- STATED PROBLEM: Please copy the following material word for word, all of it.

- PROVIDED DATA:
+++++

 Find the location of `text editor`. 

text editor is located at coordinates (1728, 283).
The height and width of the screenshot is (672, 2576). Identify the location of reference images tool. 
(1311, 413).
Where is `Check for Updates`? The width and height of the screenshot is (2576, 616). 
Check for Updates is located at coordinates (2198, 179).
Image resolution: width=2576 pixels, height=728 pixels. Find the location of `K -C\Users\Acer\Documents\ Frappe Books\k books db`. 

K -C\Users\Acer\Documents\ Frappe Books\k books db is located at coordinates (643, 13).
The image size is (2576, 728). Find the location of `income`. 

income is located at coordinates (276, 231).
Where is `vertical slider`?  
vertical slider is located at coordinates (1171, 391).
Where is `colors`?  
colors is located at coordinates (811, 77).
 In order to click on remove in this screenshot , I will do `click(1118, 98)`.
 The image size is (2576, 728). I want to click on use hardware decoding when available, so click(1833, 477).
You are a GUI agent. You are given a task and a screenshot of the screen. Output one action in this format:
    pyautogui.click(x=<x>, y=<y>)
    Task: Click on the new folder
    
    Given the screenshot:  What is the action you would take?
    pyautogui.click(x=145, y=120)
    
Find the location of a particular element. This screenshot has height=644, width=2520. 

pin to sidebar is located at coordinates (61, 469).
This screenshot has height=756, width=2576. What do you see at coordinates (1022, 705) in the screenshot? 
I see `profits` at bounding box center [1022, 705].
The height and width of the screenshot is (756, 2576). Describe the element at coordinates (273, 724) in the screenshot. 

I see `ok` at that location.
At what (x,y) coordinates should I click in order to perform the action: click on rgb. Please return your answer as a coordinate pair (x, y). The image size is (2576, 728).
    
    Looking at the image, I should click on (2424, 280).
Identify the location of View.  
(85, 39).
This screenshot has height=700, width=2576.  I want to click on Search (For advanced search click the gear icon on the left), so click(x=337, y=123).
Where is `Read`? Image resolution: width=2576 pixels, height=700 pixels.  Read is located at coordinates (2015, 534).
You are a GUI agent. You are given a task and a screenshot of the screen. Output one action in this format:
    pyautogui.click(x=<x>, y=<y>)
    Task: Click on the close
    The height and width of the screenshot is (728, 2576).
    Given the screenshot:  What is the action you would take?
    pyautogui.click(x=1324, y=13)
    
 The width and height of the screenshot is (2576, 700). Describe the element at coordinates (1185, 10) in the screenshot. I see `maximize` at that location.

+++++

- FULL OUTPUT:
 Find the location of `text editor`. 

text editor is located at coordinates (1728, 283).
The height and width of the screenshot is (672, 2576). Identify the location of reference images tool. 
(1311, 413).
Where is `Check for Updates`? The width and height of the screenshot is (2576, 616). 
Check for Updates is located at coordinates (2198, 179).
Image resolution: width=2576 pixels, height=728 pixels. Find the location of `K -C\Users\Acer\Documents\ Frappe Books\k books db`. 

K -C\Users\Acer\Documents\ Frappe Books\k books db is located at coordinates (643, 13).
The image size is (2576, 728). Find the location of `income`. 

income is located at coordinates (276, 231).
Where is `vertical slider`?  
vertical slider is located at coordinates (1171, 391).
Where is `colors`?  
colors is located at coordinates (811, 77).
 In order to click on remove in this screenshot , I will do `click(1118, 98)`.
 The image size is (2576, 728). I want to click on use hardware decoding when available, so click(1833, 477).
You are a GUI agent. You are given a task and a screenshot of the screen. Output one action in this format:
    pyautogui.click(x=<x>, y=<y>)
    Task: Click on the new folder
    
    Given the screenshot:  What is the action you would take?
    pyautogui.click(x=145, y=120)
    
Find the location of a particular element. This screenshot has height=644, width=2520. 

pin to sidebar is located at coordinates (61, 469).
This screenshot has height=756, width=2576. What do you see at coordinates (1022, 705) in the screenshot? 
I see `profits` at bounding box center [1022, 705].
The height and width of the screenshot is (756, 2576). Describe the element at coordinates (273, 724) in the screenshot. 

I see `ok` at that location.
At what (x,y) coordinates should I click in order to perform the action: click on rgb. Please return your answer as a coordinate pair (x, y). The image size is (2576, 728).
    
    Looking at the image, I should click on (2424, 280).
Identify the location of View.  
(85, 39).
This screenshot has height=700, width=2576.  I want to click on Search (For advanced search click the gear icon on the left), so click(x=337, y=123).
Where is `Read`? Image resolution: width=2576 pixels, height=700 pixels.  Read is located at coordinates (2015, 534).
You are a GUI agent. You are given a task and a screenshot of the screen. Output one action in this format:
    pyautogui.click(x=<x>, y=<y>)
    Task: Click on the close
    The height and width of the screenshot is (728, 2576).
    Given the screenshot:  What is the action you would take?
    pyautogui.click(x=1324, y=13)
    
 The width and height of the screenshot is (2576, 700). Describe the element at coordinates (1185, 10) in the screenshot. I see `maximize` at that location.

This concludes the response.